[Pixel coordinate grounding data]
•••••

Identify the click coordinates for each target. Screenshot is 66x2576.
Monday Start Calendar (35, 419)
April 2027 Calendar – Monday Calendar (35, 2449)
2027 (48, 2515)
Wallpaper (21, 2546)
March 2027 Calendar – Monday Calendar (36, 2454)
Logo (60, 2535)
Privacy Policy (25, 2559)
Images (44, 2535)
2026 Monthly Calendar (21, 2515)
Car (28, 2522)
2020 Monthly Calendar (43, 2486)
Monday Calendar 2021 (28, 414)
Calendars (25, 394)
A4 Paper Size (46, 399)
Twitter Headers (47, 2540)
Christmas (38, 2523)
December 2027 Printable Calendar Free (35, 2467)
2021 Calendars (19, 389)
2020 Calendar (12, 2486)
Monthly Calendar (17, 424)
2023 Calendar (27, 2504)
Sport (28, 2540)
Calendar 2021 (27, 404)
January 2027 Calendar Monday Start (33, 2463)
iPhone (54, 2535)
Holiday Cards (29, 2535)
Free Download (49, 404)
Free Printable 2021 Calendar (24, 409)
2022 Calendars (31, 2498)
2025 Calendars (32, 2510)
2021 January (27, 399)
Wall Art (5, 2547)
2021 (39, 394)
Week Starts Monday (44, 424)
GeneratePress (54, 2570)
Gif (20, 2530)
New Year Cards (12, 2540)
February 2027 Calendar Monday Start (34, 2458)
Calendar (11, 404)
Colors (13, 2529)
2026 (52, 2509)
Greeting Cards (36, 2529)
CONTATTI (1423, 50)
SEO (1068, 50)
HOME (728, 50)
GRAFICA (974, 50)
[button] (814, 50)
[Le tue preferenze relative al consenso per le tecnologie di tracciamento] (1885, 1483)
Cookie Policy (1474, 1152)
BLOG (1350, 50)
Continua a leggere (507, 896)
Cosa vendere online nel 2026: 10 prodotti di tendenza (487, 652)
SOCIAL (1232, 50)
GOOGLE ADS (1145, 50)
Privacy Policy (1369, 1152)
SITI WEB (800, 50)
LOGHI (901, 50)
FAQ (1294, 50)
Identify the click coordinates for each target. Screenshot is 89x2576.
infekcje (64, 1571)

•••••

WORK REQUEST – Would you retype all of the data exactly as shown?

ANSWER SECTION –
Identify the click coordinates for each target. Screenshot is 66x2576.
Monday Start Calendar (35, 419)
April 2027 Calendar – Monday Calendar (35, 2449)
2027 (48, 2515)
Wallpaper (21, 2546)
March 2027 Calendar – Monday Calendar (36, 2454)
Logo (60, 2535)
Privacy Policy (25, 2559)
Images (44, 2535)
2026 Monthly Calendar (21, 2515)
Car (28, 2522)
2020 Monthly Calendar (43, 2486)
Monday Calendar 2021 (28, 414)
Calendars (25, 394)
A4 Paper Size (46, 399)
Twitter Headers (47, 2540)
Christmas (38, 2523)
December 2027 Printable Calendar Free (35, 2467)
2021 Calendars (19, 389)
2020 Calendar (12, 2486)
Monthly Calendar (17, 424)
2023 Calendar (27, 2504)
Sport (28, 2540)
Calendar 2021 (27, 404)
January 2027 Calendar Monday Start (33, 2463)
iPhone (54, 2535)
Holiday Cards (29, 2535)
Free Download (49, 404)
Free Printable 2021 Calendar (24, 409)
2022 Calendars (31, 2498)
2025 Calendars (32, 2510)
2021 January (27, 399)
Wall Art (5, 2547)
2021 (39, 394)
Week Starts Monday (44, 424)
GeneratePress (54, 2570)
Gif (20, 2530)
New Year Cards (12, 2540)
February 2027 Calendar Monday Start (34, 2458)
Calendar (11, 404)
Colors (13, 2529)
2026 (52, 2509)
Greeting Cards (36, 2529)
CONTATTI (1423, 50)
SEO (1068, 50)
HOME (728, 50)
GRAFICA (974, 50)
[button] (814, 50)
[Le tue preferenze relative al consenso per le tecnologie di tracciamento] (1885, 1483)
Cookie Policy (1474, 1152)
BLOG (1350, 50)
Continua a leggere (507, 896)
Cosa vendere online nel 2026: 10 prodotti di tendenza (487, 652)
SOCIAL (1232, 50)
GOOGLE ADS (1145, 50)
Privacy Policy (1369, 1152)
SITI WEB (800, 50)
LOGHI (901, 50)
FAQ (1294, 50)
Identify the click coordinates for each target. Screenshot is 89x2576.
infekcje (64, 1571)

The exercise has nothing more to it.